Keliatannya dari tadi dia memperhatikan saya yg nenteng seli ban 16 inci ke dalam KRL.

Mungkin dia heran, melihat saya yg pake celana pendek (keliatan bulu kakinya…hiii) pake helm, kaos dan tas rensel kecil di punggung. Mirip anak SMP, ha ha ha....

“Mas, mau kerja ya? Kok bawa sepeda? Gak takut polusi? Jakarta kan amit-amit polusinya!,” tanya eksekutif muda tersebut.

“Iya, Mas. Saya tiap hari naik sepeda, dan sesekali kombinasi sama KRL,” jawabku.

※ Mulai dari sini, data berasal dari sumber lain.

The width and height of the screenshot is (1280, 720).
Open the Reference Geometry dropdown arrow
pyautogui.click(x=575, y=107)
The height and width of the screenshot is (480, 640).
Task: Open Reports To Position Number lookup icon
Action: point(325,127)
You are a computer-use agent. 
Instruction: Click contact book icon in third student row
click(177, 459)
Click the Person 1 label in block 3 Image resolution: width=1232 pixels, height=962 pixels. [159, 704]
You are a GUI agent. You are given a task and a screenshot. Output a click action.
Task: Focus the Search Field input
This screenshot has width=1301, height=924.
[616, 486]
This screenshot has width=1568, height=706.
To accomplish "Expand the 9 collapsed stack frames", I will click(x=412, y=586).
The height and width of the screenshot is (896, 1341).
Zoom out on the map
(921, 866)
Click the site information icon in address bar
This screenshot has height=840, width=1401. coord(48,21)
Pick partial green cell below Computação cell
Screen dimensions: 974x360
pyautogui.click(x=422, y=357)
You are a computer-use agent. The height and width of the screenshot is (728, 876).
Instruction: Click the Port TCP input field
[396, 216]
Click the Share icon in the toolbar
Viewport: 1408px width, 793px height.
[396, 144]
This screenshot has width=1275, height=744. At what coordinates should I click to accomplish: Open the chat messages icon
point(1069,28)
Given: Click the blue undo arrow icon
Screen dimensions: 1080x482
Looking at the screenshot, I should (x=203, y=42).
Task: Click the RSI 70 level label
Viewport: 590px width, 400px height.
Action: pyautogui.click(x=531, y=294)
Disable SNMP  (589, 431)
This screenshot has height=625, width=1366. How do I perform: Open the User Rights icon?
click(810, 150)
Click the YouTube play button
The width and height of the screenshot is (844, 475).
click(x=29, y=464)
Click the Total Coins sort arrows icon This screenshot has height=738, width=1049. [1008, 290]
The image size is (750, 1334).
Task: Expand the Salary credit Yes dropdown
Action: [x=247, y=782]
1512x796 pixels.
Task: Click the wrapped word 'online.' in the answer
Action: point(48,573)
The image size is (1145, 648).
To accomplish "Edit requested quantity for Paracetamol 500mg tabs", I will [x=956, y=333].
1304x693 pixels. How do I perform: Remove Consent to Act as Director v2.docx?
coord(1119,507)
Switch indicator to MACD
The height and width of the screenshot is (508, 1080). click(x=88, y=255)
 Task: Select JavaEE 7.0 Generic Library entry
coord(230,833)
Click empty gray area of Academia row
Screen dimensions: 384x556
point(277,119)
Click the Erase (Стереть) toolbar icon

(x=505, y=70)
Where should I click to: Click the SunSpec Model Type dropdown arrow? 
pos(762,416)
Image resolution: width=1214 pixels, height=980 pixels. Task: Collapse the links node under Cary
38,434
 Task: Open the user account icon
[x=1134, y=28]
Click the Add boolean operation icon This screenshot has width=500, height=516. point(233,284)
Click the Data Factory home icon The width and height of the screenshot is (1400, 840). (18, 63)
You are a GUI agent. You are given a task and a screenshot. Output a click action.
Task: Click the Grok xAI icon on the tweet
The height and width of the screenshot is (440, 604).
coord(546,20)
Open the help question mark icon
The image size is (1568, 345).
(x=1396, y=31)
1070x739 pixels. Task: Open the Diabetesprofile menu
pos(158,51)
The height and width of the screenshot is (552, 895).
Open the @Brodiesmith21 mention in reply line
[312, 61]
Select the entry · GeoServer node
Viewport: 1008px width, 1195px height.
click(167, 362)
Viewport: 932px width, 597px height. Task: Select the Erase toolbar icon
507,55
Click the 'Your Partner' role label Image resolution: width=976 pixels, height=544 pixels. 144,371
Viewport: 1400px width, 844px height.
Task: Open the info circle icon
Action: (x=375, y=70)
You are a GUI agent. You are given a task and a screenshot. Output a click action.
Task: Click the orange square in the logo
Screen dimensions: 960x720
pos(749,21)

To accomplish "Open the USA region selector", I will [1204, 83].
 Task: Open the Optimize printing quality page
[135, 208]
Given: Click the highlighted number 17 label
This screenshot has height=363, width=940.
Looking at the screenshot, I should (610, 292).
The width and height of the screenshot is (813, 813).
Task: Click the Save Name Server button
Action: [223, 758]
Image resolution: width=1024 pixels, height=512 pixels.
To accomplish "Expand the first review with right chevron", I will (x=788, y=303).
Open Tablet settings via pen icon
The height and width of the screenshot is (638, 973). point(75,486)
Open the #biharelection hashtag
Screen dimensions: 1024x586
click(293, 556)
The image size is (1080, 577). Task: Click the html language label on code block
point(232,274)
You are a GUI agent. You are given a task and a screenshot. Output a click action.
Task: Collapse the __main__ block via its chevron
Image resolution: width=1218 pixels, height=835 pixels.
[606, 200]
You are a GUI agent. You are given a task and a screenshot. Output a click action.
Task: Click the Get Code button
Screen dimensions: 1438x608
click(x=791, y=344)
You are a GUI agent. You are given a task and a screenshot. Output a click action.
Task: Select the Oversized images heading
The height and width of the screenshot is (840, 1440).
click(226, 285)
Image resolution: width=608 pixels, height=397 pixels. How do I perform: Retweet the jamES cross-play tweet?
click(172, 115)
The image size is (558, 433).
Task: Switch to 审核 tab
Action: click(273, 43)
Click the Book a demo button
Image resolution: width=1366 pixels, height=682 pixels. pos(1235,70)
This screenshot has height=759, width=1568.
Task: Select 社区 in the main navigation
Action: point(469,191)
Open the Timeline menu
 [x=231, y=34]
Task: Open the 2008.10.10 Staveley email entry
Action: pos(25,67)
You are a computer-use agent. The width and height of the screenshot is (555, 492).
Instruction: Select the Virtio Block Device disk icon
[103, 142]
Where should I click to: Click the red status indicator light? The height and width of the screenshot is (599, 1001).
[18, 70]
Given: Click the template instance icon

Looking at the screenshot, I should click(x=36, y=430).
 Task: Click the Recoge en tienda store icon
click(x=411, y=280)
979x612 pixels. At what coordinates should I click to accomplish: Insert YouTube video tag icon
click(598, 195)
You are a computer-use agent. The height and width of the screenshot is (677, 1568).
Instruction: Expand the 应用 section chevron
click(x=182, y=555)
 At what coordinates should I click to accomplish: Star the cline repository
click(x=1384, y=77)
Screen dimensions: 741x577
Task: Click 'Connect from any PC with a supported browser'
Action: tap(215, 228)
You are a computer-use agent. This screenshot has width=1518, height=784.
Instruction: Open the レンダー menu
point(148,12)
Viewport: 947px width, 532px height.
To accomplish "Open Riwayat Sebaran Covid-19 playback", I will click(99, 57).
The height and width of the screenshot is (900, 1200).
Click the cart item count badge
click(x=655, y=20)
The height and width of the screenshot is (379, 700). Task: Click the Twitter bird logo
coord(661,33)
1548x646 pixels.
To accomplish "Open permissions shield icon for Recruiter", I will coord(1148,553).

“Wow.. tiap hari? Waduhh apa gak rusak paru-paru menghisap udara berpolusi tiap hari di Jakarta?” tanyanya lagi.

Saya terdiam sejenak, saya pikir eksekutif muda dari tadi konsen dan selalu nanya soal polusi daripada enaknya bersepeda. Oke, baiklah aku akan beri sedikit pencerahan,

“Saya kalau naik sepeda gak lewat jalan raya yang umumnya di lewati mobil dan motor, Mas. Hanya sesekali masuk jalan raya, terus kembali masuk gang-gang dan jalan-jalan alternatif yg relatif sepi dari motor dan mobil, selain udaranya relatif bersih juga lebih aman,” jawabku.

“Tapi kan, Mas. Kerja di tengah kota Jakarta, mau gak mau pasti ketemu jalanan macet dan berpolusi sangat tinggi?” Si muda bertanya dengan nada mulai sengit.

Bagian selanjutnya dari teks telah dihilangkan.